● **Given information**
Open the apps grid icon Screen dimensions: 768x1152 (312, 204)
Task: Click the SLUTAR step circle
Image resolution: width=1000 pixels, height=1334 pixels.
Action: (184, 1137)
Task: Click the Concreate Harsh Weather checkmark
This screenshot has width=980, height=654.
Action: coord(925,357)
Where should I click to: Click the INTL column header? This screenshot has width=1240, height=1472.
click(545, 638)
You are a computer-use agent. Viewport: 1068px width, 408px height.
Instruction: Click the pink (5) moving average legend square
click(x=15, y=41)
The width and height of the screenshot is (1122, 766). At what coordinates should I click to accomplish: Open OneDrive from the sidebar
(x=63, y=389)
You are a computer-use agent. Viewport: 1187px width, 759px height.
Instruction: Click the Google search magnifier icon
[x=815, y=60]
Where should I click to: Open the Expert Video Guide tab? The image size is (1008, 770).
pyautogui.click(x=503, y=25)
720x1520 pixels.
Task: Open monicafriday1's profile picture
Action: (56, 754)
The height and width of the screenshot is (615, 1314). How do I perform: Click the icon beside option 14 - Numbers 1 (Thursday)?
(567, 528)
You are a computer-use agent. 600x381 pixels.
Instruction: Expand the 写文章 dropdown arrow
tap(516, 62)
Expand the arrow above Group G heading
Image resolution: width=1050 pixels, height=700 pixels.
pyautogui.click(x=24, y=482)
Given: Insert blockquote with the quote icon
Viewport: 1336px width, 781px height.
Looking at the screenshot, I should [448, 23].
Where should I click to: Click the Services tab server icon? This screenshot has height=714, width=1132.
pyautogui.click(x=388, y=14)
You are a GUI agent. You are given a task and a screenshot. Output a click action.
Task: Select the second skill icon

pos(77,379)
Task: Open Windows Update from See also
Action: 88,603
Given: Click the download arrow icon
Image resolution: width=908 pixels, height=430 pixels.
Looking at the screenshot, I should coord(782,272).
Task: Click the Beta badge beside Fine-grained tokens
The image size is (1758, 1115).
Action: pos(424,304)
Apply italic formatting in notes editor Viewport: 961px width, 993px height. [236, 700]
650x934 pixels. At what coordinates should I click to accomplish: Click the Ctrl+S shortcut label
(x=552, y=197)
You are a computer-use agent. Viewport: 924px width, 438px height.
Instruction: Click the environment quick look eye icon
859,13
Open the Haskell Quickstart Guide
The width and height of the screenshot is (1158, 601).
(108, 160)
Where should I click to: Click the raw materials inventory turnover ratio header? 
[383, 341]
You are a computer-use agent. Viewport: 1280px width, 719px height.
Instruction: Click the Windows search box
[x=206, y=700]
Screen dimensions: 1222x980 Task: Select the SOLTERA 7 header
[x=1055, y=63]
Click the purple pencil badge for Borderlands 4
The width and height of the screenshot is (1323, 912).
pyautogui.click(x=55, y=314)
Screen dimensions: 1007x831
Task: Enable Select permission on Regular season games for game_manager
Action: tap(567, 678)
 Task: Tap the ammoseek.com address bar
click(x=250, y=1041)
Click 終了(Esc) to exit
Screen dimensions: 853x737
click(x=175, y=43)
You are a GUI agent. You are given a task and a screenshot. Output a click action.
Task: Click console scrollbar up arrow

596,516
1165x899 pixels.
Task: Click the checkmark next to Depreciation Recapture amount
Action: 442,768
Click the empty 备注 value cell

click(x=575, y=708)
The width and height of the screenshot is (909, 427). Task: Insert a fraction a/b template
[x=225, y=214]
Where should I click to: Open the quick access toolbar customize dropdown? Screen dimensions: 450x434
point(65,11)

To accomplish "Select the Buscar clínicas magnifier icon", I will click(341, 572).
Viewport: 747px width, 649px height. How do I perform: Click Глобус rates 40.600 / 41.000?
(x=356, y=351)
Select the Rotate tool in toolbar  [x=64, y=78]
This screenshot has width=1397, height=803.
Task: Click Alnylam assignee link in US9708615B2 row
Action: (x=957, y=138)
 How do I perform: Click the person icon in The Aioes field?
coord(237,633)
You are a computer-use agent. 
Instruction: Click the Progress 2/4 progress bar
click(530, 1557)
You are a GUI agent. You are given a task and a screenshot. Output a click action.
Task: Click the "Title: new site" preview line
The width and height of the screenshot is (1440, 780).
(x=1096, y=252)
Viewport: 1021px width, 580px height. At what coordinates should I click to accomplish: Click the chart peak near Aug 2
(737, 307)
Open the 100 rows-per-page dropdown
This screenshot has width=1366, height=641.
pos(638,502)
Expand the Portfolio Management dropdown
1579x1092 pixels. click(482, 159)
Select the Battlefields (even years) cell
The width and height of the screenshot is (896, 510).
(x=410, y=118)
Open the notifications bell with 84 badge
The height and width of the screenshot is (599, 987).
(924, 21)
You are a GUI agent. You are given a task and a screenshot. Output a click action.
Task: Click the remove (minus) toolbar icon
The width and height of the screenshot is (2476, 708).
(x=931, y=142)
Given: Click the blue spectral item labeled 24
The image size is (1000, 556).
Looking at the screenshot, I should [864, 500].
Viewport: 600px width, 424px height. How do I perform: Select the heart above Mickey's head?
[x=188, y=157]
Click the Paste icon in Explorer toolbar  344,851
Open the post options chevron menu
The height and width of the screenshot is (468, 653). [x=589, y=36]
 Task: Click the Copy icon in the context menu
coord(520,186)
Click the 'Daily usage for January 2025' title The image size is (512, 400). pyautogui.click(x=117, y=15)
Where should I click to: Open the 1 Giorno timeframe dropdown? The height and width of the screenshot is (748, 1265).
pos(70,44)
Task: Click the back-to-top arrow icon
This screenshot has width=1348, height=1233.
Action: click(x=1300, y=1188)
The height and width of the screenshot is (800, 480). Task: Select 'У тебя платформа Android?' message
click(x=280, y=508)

● **Task prompt**
Give back the lines of the listing from the one with "Viewport: 600px width, 424px" through the end, both included, exactly as written and with nothing added.

● **Output of the exercise**
Viewport: 600px width, 424px height. How do I perform: Select the heart above Mickey's head?
[x=188, y=157]
Click the Paste icon in Explorer toolbar  344,851
Open the post options chevron menu
The height and width of the screenshot is (468, 653). [x=589, y=36]
 Task: Click the Copy icon in the context menu
coord(520,186)
Click the 'Daily usage for January 2025' title The image size is (512, 400). pyautogui.click(x=117, y=15)
Where should I click to: Open the 1 Giorno timeframe dropdown? The height and width of the screenshot is (748, 1265).
pos(70,44)
Task: Click the back-to-top arrow icon
This screenshot has width=1348, height=1233.
Action: click(x=1300, y=1188)
The height and width of the screenshot is (800, 480). Task: Select 'У тебя платформа Android?' message
click(x=280, y=508)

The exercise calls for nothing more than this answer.